When the Pennsylvania Railroad announced plans to end passenger service to Havre de Grace on October 29, 1967 the matter didn’t faze “residents of the “quiet, picturesque city at the mouth of the Susquehanna River,” according to the Baltimore Sun. A simple sign posted on the neglected, time-worn station some weeks earlier notified the few remaining riders that the last two runs would soon be discontinued.
Few people beyond the cab driver or the retired trackmen cared that the local depot would no longer even be a whistle stop. “In an affirmation of this final epitaph to a station which was once jammed with expectant travelers and tourists – many of whom flocked to the spring and fall meetings of the old race track – only two people got off the Friday evening train when it coasted into the abandoned siding ten minute late. A bundle of newspapers also came off.”
Retired station agent John Alfred Spragg, 79, told the reporter it hadn’t always been that way. “I’ve seen times when this platform was so crowded that you couldn’t move around the baggage.” Spragg, 79, had been the station agent for 30 years, retiring in 1956.
Another railroader, a retired switchman added, “One time they had trains here. You could catch a train most any time of the day you wanted he said before walking around the corner to take a drink from the bottle in his pocket.”

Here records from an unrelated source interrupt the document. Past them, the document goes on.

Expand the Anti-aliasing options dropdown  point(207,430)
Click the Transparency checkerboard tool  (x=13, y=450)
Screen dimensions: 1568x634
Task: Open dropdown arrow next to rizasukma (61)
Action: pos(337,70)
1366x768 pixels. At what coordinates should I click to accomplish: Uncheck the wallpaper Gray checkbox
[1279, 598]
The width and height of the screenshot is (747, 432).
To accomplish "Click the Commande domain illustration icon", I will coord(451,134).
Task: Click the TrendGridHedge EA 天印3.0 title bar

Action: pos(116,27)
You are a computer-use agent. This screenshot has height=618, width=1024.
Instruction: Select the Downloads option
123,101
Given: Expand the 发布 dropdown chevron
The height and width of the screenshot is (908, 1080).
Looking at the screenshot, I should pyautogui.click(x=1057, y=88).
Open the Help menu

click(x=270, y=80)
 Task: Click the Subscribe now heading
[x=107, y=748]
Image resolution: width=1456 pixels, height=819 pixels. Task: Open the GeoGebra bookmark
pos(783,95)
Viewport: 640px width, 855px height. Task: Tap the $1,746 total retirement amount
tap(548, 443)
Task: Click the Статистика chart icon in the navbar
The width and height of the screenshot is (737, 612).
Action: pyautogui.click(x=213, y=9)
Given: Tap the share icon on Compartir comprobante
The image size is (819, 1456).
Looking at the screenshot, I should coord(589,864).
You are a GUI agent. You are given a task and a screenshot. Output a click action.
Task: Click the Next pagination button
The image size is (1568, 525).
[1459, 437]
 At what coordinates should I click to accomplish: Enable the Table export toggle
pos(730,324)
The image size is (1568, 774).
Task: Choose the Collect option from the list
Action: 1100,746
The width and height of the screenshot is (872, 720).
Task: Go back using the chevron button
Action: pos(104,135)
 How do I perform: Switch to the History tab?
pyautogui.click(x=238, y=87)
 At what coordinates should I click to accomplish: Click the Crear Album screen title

The “strangely isolated station house,” about four blocks from the “unhurried downtown,” its exterior splashed with graffiti and its broken window boarded up, was little more than a roost for pigeons and an out-of-the-way place for a lonely man to swill a bottle and reminisce, is the way the Sun summed up the news.
This station opened in 1906, the J. S. Rogers Company of Stanwick, NJ having the contract for the work. An October 1968 blaze destroyed the once busy depot.